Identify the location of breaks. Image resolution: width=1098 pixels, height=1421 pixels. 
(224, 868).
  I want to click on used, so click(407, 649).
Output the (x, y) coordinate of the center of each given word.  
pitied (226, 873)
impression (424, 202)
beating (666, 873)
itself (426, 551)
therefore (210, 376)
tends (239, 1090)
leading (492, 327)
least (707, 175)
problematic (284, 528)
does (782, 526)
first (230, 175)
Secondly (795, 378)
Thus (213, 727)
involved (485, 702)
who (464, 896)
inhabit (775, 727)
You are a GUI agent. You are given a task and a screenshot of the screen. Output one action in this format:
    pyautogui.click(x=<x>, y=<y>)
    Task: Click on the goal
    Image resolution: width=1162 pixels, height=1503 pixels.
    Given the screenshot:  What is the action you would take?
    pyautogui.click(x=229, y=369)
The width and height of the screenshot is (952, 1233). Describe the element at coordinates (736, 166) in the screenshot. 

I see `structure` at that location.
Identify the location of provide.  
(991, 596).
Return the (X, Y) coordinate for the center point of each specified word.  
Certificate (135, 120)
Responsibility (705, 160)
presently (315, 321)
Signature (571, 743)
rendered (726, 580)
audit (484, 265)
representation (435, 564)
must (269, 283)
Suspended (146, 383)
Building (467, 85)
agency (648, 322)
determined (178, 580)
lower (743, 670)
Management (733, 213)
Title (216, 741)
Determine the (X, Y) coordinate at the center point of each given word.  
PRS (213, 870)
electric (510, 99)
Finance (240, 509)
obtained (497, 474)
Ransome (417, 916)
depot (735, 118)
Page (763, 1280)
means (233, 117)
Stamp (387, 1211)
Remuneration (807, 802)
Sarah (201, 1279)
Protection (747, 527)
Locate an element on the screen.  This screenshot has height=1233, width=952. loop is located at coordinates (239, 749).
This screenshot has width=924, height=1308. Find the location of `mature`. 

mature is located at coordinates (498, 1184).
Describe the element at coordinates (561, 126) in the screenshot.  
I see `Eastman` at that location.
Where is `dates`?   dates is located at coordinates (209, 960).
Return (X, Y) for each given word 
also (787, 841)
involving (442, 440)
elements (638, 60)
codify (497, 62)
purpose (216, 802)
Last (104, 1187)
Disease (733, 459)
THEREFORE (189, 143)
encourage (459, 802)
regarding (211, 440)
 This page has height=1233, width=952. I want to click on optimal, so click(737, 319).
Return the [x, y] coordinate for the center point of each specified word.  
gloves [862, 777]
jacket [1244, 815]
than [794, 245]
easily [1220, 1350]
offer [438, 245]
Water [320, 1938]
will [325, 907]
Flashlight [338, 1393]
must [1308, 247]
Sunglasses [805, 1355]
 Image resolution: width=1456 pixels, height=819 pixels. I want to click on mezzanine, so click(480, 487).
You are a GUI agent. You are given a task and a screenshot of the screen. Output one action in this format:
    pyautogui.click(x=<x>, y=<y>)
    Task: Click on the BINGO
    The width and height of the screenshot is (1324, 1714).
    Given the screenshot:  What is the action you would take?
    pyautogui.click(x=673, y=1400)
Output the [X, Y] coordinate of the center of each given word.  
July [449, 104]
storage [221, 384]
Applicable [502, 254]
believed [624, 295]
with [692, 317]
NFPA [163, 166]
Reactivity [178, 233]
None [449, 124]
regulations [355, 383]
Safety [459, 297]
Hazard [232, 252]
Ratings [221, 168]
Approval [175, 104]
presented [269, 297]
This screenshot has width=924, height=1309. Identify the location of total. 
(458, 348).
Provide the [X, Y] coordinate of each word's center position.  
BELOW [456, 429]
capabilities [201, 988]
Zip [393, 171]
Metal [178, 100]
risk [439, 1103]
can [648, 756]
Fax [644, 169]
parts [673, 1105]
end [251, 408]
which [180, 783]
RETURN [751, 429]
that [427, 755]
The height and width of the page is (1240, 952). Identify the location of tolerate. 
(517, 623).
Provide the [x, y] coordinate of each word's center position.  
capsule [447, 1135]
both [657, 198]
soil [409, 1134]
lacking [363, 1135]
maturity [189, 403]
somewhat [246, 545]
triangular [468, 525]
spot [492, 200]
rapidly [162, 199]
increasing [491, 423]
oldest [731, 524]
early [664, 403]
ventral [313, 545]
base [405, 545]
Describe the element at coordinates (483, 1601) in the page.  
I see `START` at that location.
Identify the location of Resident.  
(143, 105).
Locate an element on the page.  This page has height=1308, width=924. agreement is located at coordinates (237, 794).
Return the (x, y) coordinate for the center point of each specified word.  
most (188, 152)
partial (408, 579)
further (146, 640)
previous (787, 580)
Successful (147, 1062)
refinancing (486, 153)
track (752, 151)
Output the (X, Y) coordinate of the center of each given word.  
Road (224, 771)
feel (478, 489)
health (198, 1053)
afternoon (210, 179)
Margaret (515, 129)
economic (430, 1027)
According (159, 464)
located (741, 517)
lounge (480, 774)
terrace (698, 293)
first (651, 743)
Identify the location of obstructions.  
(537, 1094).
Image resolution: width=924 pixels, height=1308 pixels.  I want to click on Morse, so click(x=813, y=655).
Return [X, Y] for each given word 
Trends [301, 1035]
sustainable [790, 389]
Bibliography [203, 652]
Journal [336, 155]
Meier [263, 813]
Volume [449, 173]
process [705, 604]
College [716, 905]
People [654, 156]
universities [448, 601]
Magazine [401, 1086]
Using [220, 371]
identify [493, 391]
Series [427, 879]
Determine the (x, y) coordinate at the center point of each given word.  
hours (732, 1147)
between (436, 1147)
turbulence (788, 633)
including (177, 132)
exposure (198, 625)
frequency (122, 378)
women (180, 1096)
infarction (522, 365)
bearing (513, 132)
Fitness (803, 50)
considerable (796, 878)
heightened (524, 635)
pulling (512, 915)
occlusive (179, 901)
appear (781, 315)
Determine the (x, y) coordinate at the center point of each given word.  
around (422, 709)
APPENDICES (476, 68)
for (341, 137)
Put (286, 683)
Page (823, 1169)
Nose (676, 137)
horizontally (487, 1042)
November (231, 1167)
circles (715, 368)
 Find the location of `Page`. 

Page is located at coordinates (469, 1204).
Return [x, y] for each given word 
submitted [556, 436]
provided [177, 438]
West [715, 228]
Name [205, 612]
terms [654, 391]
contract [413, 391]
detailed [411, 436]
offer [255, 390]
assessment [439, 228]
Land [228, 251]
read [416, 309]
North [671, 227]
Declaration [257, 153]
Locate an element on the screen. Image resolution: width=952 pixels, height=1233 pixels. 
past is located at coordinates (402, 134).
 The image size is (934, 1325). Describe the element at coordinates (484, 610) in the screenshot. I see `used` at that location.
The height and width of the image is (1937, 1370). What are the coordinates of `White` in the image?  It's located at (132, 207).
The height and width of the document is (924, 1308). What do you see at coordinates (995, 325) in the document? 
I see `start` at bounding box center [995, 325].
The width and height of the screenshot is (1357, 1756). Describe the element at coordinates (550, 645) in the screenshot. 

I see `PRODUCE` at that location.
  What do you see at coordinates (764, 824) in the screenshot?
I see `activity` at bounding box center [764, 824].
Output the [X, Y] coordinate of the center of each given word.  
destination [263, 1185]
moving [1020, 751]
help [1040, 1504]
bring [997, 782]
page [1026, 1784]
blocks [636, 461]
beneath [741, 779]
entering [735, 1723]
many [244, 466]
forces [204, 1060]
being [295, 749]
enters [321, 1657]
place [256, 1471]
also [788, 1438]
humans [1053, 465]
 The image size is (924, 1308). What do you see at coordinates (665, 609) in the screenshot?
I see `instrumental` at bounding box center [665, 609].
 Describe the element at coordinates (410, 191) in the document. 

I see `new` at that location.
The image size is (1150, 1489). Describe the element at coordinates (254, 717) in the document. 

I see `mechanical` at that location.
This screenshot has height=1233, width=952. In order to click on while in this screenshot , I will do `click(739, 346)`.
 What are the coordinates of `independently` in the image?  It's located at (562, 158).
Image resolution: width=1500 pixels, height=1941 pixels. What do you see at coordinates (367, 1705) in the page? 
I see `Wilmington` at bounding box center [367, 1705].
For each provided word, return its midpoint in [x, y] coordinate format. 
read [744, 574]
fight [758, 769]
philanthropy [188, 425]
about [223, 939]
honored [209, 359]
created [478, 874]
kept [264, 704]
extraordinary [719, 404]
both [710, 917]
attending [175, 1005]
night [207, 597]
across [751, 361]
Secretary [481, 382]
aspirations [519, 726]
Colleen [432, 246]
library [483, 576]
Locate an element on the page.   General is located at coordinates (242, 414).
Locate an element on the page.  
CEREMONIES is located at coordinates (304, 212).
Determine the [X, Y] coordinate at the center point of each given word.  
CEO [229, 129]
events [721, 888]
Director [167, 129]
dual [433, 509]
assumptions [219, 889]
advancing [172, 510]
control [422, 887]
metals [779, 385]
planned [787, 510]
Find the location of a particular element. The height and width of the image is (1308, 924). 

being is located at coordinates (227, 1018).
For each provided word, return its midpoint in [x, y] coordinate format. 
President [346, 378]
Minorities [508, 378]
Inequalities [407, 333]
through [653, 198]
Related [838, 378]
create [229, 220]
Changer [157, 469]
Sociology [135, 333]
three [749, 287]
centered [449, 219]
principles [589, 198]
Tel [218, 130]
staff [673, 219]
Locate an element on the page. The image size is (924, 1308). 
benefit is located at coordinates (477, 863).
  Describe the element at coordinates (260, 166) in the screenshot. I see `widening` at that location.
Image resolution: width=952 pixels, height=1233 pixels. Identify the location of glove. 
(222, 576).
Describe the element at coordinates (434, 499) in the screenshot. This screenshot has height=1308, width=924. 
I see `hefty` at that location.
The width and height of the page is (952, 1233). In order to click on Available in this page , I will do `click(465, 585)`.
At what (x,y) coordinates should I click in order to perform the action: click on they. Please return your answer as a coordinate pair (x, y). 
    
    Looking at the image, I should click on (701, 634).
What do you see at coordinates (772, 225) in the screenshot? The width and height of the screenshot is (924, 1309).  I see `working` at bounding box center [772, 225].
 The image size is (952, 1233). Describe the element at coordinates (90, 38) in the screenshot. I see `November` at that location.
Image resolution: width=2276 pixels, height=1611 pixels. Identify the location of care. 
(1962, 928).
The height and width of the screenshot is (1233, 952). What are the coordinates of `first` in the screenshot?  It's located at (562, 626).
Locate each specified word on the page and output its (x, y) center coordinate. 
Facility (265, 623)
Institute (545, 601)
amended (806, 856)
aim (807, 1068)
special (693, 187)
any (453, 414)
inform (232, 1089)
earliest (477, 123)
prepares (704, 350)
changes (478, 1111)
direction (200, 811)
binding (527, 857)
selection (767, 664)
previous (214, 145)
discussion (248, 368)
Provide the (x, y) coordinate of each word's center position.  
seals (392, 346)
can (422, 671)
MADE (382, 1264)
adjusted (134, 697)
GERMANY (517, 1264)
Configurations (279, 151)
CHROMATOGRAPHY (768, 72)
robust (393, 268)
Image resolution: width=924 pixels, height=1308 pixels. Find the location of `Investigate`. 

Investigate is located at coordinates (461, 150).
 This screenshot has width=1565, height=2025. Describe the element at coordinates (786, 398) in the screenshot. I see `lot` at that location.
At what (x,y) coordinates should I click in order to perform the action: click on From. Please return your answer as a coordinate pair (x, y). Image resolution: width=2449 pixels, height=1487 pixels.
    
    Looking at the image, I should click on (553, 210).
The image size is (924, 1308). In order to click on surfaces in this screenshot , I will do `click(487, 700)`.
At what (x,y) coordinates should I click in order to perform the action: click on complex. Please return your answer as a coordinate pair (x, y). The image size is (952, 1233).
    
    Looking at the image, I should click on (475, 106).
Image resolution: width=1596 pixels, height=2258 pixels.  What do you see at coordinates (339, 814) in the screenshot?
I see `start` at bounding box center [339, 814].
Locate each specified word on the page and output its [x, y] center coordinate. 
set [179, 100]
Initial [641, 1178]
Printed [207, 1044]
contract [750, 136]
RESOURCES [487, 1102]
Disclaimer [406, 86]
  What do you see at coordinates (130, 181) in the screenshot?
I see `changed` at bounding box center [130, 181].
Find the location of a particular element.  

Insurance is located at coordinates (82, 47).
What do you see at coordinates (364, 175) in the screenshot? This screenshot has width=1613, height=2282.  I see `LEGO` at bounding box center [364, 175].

----

→ YOUR INSTRUCTIONS:
Copy out the stretch of rows from the line containing "must [1308, 247]" through the line containing "pyautogui.click(x=673, y=1400)", renaming "Sunglasses" to "Eyeglasses" and leaving everything else unchanged.

→ RESPONSE TO THIS EXERCISE:
must [1308, 247]
Eyeglasses [805, 1355]
 Image resolution: width=1456 pixels, height=819 pixels. I want to click on mezzanine, so click(480, 487).
You are a GUI agent. You are given a task and a screenshot of the screen. Output one action in this format:
    pyautogui.click(x=<x>, y=<y>)
    Task: Click on the BINGO
    The width and height of the screenshot is (1324, 1714).
    Given the screenshot:  What is the action you would take?
    pyautogui.click(x=673, y=1400)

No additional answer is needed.